However it works both ways. What if MS patented fast user switching? They had it first. Apple wouldn't have that feature right now. And that is the other end of the spectrum I'm feeling. Copying someone shouldn't be seen as a crime against humanity. It allows other OS's to adopt feature that in a litigious world would never make their way to that OS or if nothing else a company would most likely end up paying through the nose for a feature. Lets be real. If Apple had to pay MS to license fast user switching in all likelihood they would say screw that and we'd have never seen it.

I'm all for giving a company credit for a feature but not at the cost of stifling innovation. What if a company had a new and innovative method of using fast user switching but couldn't use it because they couldn't afford it?

No I don't think companies should be allowed to patent software techniques or if nothing else have a limited patent. Say 5 years?

Apparently Germany and I feel the same way:

Germany decides not to support the EC on software patents (http://arstechnica.com/news/posts/1084553492.html)

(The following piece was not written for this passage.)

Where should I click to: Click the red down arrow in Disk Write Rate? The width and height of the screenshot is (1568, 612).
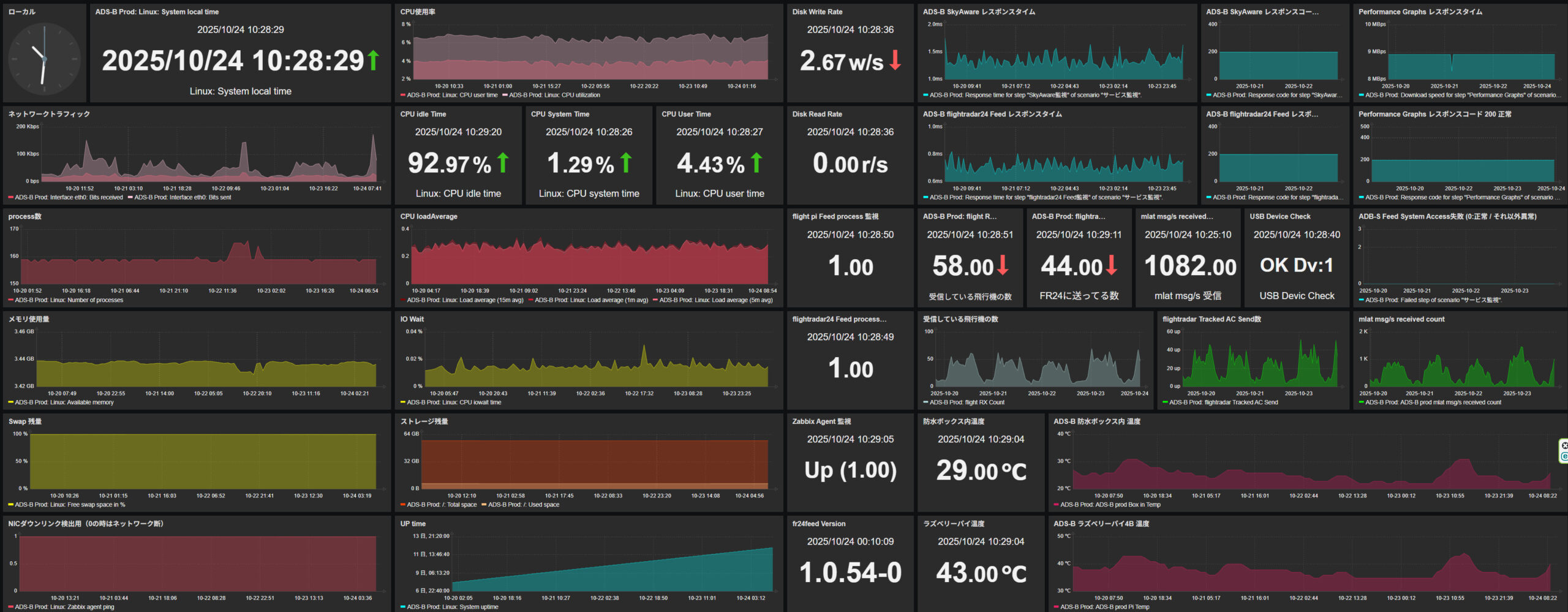pyautogui.click(x=895, y=60)
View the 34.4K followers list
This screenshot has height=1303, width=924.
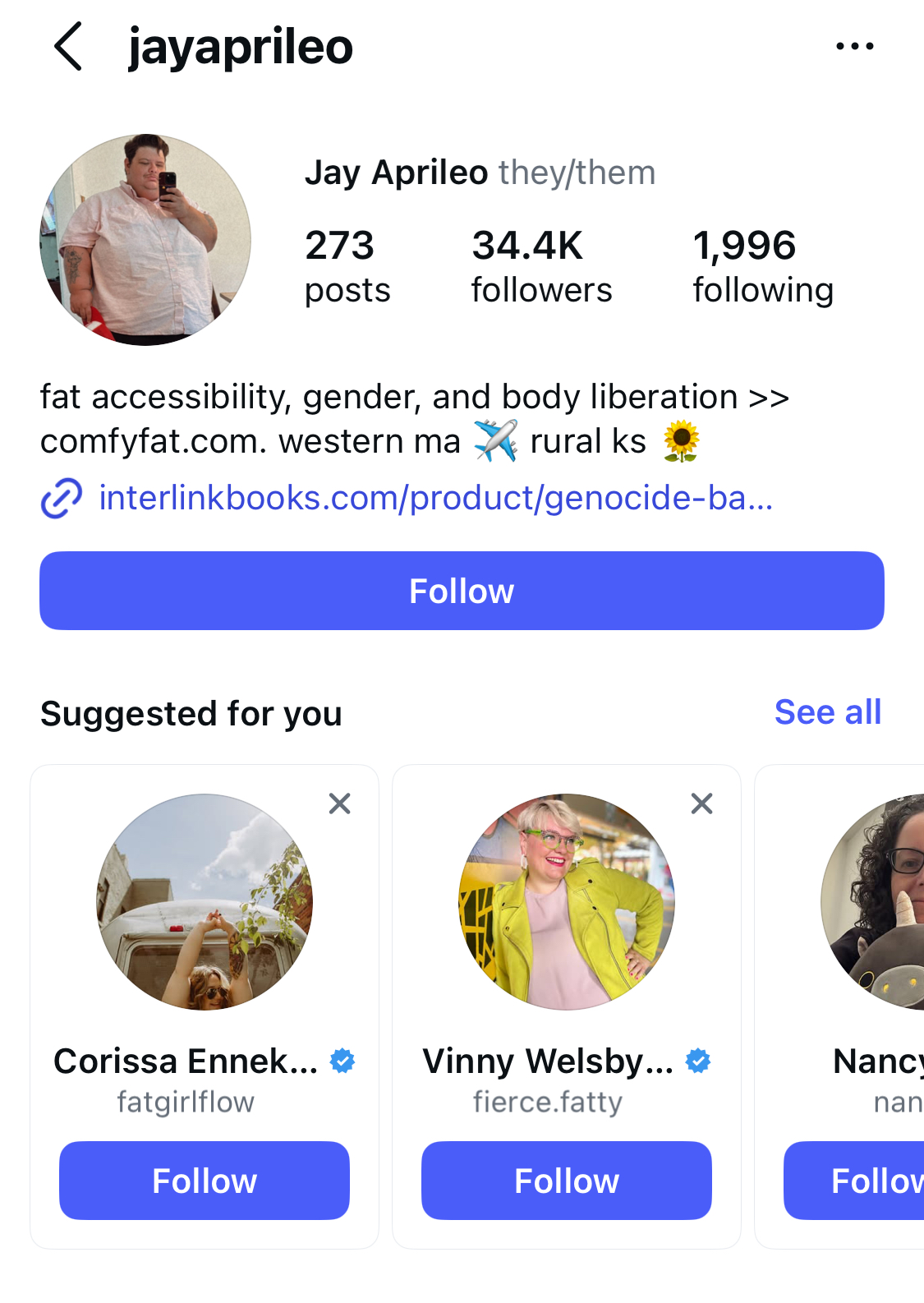[541, 267]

"Under no circumstances do we want American procedures in Europe, Hucko vowed with regard to the US patent process. A patent must be "a fair reward for a bona fide invention and not abused as a strategy to bludgeon competitors."

Kid Red
May 17, 2004, 10:46 AM
I hope they don't succeed in patenting it.


Incidentally, speaking of Microsoft "stealing every patent Apple has" conveniently ignores the fact that Apple's GUI (which they then proceeded to sue lots of companies over, including Microsoft) was, at the very least, "inspired" by research at Xerox PARC. If suing somebody for copying something you yourself have copied isn't hypocritical, I don't know what is.

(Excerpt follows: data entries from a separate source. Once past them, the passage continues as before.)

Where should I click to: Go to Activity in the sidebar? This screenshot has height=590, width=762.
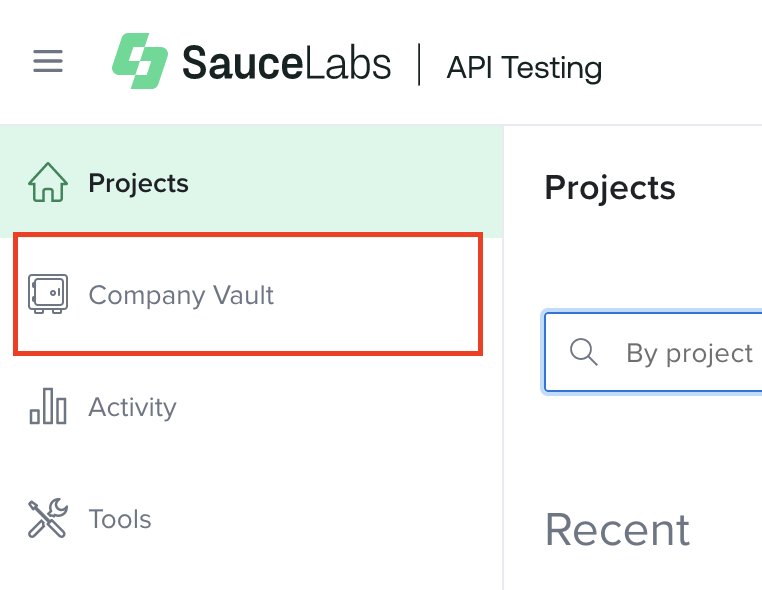(132, 407)
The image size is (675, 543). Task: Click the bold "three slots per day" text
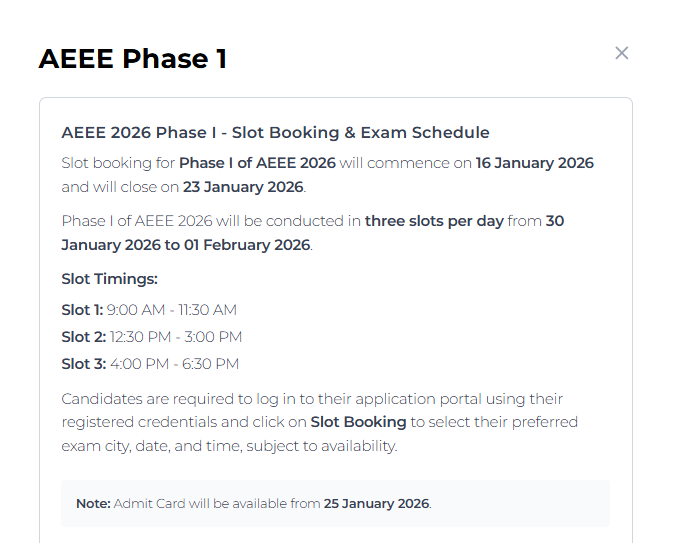434,221

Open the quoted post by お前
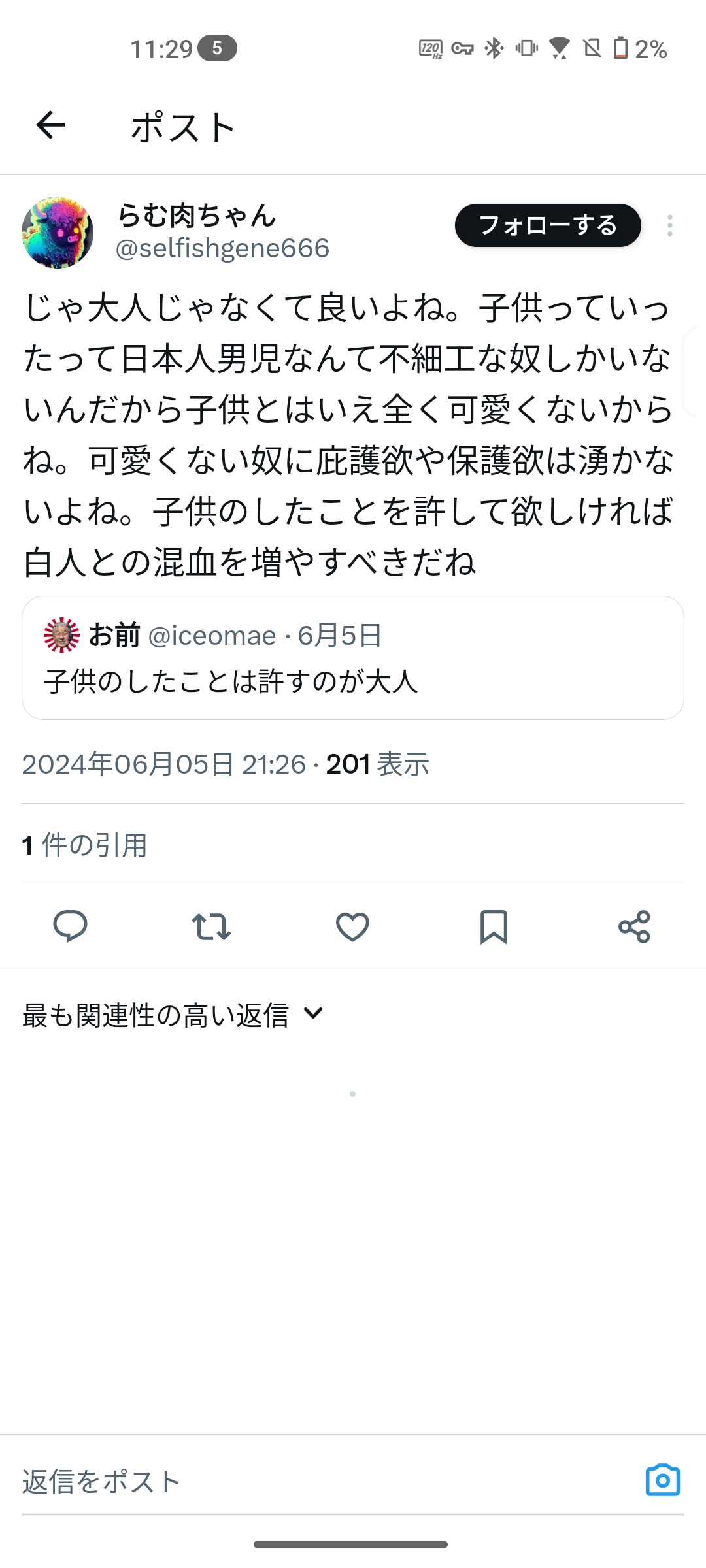(353, 658)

That was a pre OSX argument. It's old and holds no water now. XP has stolen some flavors from OSX. So this is a new chapter with no prior history other then MS still takes cues from Apple.

BobVB
May 17, 2004, 10:46 AM
Great example. Amazon's R&D cost for this were about $0.

But they still thought of it and patented it. Patents and copyrights are to help people that do creative things to be able to do more creative things for our benefit as per the constitution. Though copyrighting has gotten totally out of hand, patents are still very time limited in comparison and a just reward for creativity. If you try and charge too much for your patent people will just do something else and wait your patent out if it has the legs for it.

Analog Kid
May 17, 2004, 10:49 AM
I hope they don't succeed in patenting it.

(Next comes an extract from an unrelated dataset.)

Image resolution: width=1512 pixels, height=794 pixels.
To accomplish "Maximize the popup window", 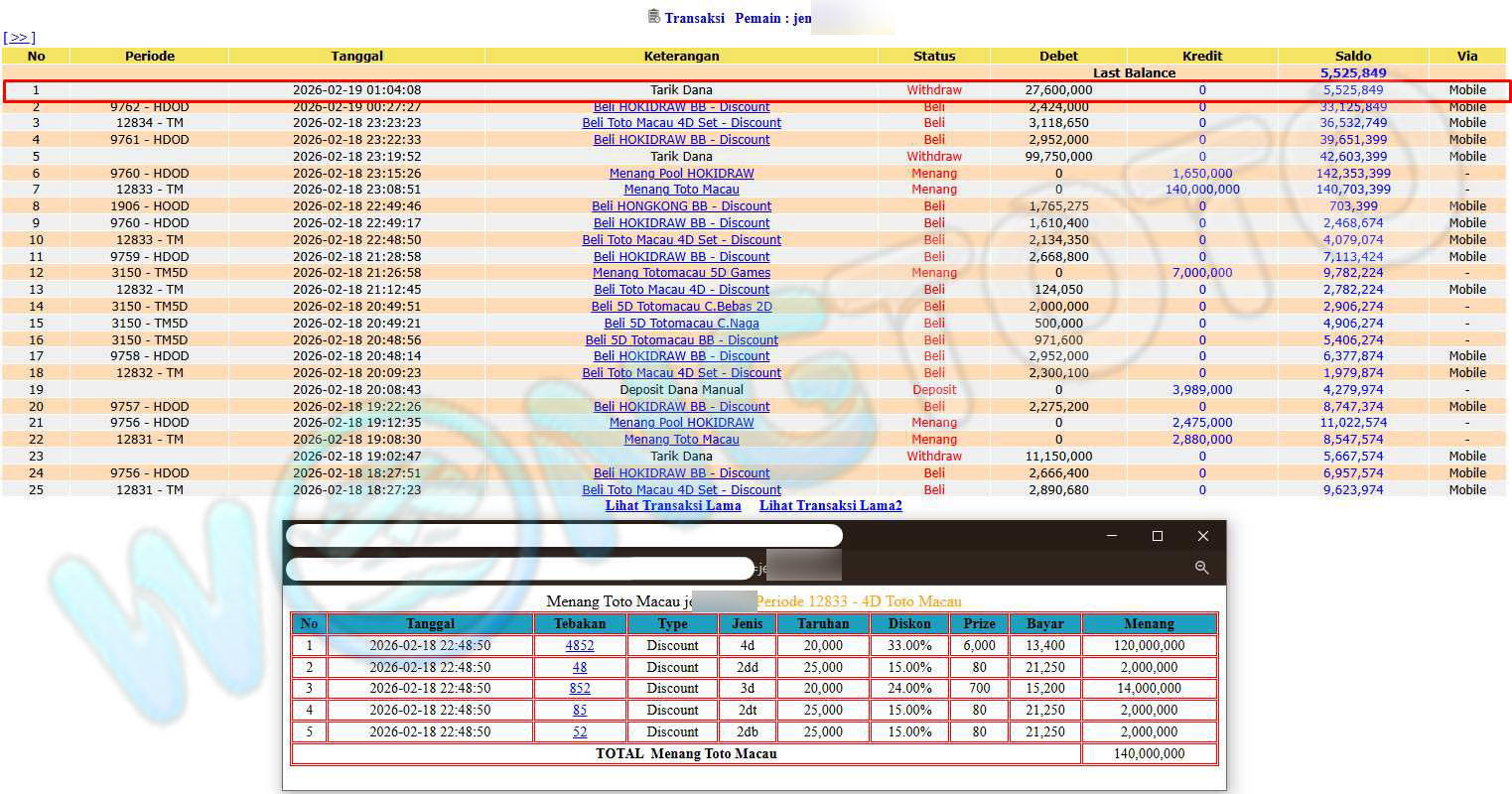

Prior art exists. For example, if you set Trillian to use transparency, and set the "always on top" option, you can manipulate objects beneath with ease.

The only innovation is the "fading" part, but on a moral basis that doesn't really qualify. Unfortunately, considering the generalised lack of common sense exhibited by the US Patents & Trademarks office, they'll probably approve it.


You've read the full patent and claims then? The little blurb attached to the lead article on this thread is hardly enough to claim that prior art exists...

Actually, from the blurb, most of us can't figure out what it's even describing... It's almost certainly from the opening text of the patent (perhaps a preferred embodiment) and not from the claims themselves.

MorganX
May 17, 2004, 10:51 AM
This has been used by many people. Including Trillian and Office 2003 (outlook notifications).

Apple still doesn't believe it can build a better mouse trap so it wants to try and patent it.

ibjoshua
May 17, 2004, 10:51 AM
I think they are saying that after a certain period of time, the window "on top" is no longer regarded as being on top. That is, even if it is hierarchically first in a stack, after a period of time (and translucency) if you type or click in the body of the window the OS will assume you are actually interacting with whatever object is underneath that window.
Thanks Mullmann, but I still don't see the logic. Why would you have a window in the foreground that you weren't using?

i_b_joshua

Mr_Ed
May 17, 2004, 10:52 AM
I am also against software patenting. Although I would like it if apple had the edge for gain in the market share. Patenting software code stops innovation.

Remember when amazon tried to patent the cookie?

Patents cut both ways. If there is some concept or mechanism you want to use for your product and someone else has a patent to it, you have to either:
1) Pay some kind of licensing fee to the patent owner and use it
2) Come up with something on your own.

I would say option two clearly does NOT discourage innovation. Neither option is ALWAYS the correct course of action in every situation, but to make a blanket statement that basically "all software patents are bad" ignores the realities of what it takes to develop and successfuly sell a product. I think most successful companies that develop products (not just software related) are probably good at knowing which option (of the ones above) to take given the situation. They understand that in some cases it may be better for them in the long term to just pay a fee and use someone else's idea. They also do not hesitate to patent their own ideas when they have the opportunity so they can have a chance to be at the other end of that equation :)

ropbo
May 17, 2004, 10:52 AM
Personally speaking, I think that's nice but nothing that special. To me, it's just a cosmetic thing to make the new OS more attractive. But, well, it's cool anyway.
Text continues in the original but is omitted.